A fé aperfeiçoa o olhar interior, abrindo a mente para descobrir, no
curso dos acontecimentos, a presença operante da Providência. A tal
propósito, é significativa uma expressão do livro dos Provérbios: « A
mente do homem dispõe o seu caminho, mas é o Senhor quem dirige os seus
passos » (16, 9). É como se dissesse que o homem, pela luz da razão,
pode reconhecer a sua estrada, mas percorrê-la de maneira decidida, sem
obstáculos e até ao fim, ele só o consegue se, de ânimo recto, integrar
a sua pesquisa no horizonte da fé. Por isso, a razão e a fé não podem
ser separadas, sem fazer com que o homem perca a possibilidade de
conhecer de modo adequado a si mesmo, o mundo e Deus.
17. Não há motivo para existir concorrência entre a razão e a fé: uma
implica a outra, e cada qual tem o seu espaço próprio de realização.
Aponta nesta direcção o livro dos Provérbios, quando exclama: « A glória
de Deus é encobrir as coisas, e a glória dos reis é investigá-las » (25,
2). Deus e o homem estão colocados, em seu respectivo mundo, numa
relação única. Em Deus reside a origem de tudo, n`Ele se encerra a
plenitude do mistério, e isto constitui a sua glória; ao homem, pelo
contrário, compete o dever de investigar a verdade com a razão, e nisto
está a sua nobreza. Um novo ladrilho é colocado neste mosaico pelo
Salmista, quando diz: « Quão insondáveis para mim, ó Deus, vossos
pensamentos! Quão imenso o seu número! Quisera contá-los, são mais que
as areias; se pudesse chegar ao fim, estaria ainda convosco » (139/ 138,
17-18). O desejo de conhecer é tão grande e comporta tal dinamismo que o
coração do homem, ao tocar o limite intransponível, suspira pela riqueza
infinita que se encontra para além deste, por intuir que nela está
contida a resposta cabal para toda a questão ainda sem resposta.
18. Podemos, pois, dizer que Israel, com a sua reflexão, soube abrir à
razão o caminho para o mistério. Na revelação de Deus, pôde sondar em
profundidade aquilo que a razão estava procurando alcançar sem o
conseguir. A partir desta forma mais profunda de conhecimento, o Povo
Eleito compreendeu que a razão deve respeitar algumas regras
fundamentais, para manifestar do melhor modo possível a própria
natureza.

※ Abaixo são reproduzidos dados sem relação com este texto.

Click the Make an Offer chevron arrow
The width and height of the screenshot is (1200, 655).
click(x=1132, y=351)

A primeira regra é ter em conta que o conhecimento do homem é
um caminho que não permite descanso; a segunda nasce da consciência de
que não se pode percorrer tal caminho com o orgulho de quem pensa que
tudo seja fruto de conquista pessoal; a terceira regra funda-se no «
temor de Deus », de quem a razão deve reconhecer tanto a transcendência
soberana como o amor solícito no governo do mundo.

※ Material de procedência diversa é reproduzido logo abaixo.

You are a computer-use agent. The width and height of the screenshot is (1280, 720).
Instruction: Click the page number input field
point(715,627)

Quando o homem se afasta destas regras, corre o risco de falimento e
acaba por encontrar-se na condição do « insensato ». Segundo a Bíblia,
nesta insensatez encerra-se uma ameaça à vida. É que o insensato
ilude-se pensando que conhece muitas coisas, mas, de facto, não é capaz
de fixar o olhar nas realidades essenciais. E isto impede-lhe de pôr
ordem na sua mente (cf. Prov 1, 7) e de assumir uma atitude correcta
para consigo mesmo e o ambiente circundante. Quando, depois, chega a
afirmar que « Deus não existe » (cf. Sal 1413, 1), isso revela, com
absoluta clareza, quanto seja deficiente o seu conhecimento e quão
distante esteja ele da verdade plena a respeito das coisas, da sua
origem e do seu destino.
19. Encontramos, no livro da Sabedoria, alguns textos importantes, que
iluminam ainda melhor este assunto. Lá, o autor sagrado fala de Deus que
Se dá a conhecer também através da natureza. Para os antigos, o estudo
das ciências naturais coincidia, em grande parte, com o saber
filosófico. Depois de ter afirmado que o homem, com a sua inteligência,
é capaz de « conhecer a constituição do universo e a força dos elementos
(...), o ciclo dos anos e a posição dos astros, a natureza dos animais
mansos e os instintos dos animais ferozes » (Sab 7, 17.19-20), por
outras palavras, que o homem é capaz de filosofar, o texto sagrado dá um
passo em frente muito significativo. Retomando o pensamento da filosofia
grega, à qual parece referir-se neste contexto, o autor afirma que,
raciocinando precisamente sobre a natureza, pode-se chegar ao Criador: «
Pela grandeza e beleza das criaturas, pode-se, por analogia, chegar ao
conhecimento do seu Autor » (Sab 13, 5). Reconhece-se, assim, um
primeiro nível da revelação divina, constituído pelo maravilhoso « livro
da natureza »; lendo-o com os meios próprios da razão humana, pode-se
chegar ao conhecimento do Criador. Se o homem, com a sua inteligência,
não chega a reconhecer Deus como criador de tudo, isso fica-se a dever
não tanto à falta de um meio adequado, como sobretudo ao obstáculo
interposto pela sua vontade livre e pelo seu pecado.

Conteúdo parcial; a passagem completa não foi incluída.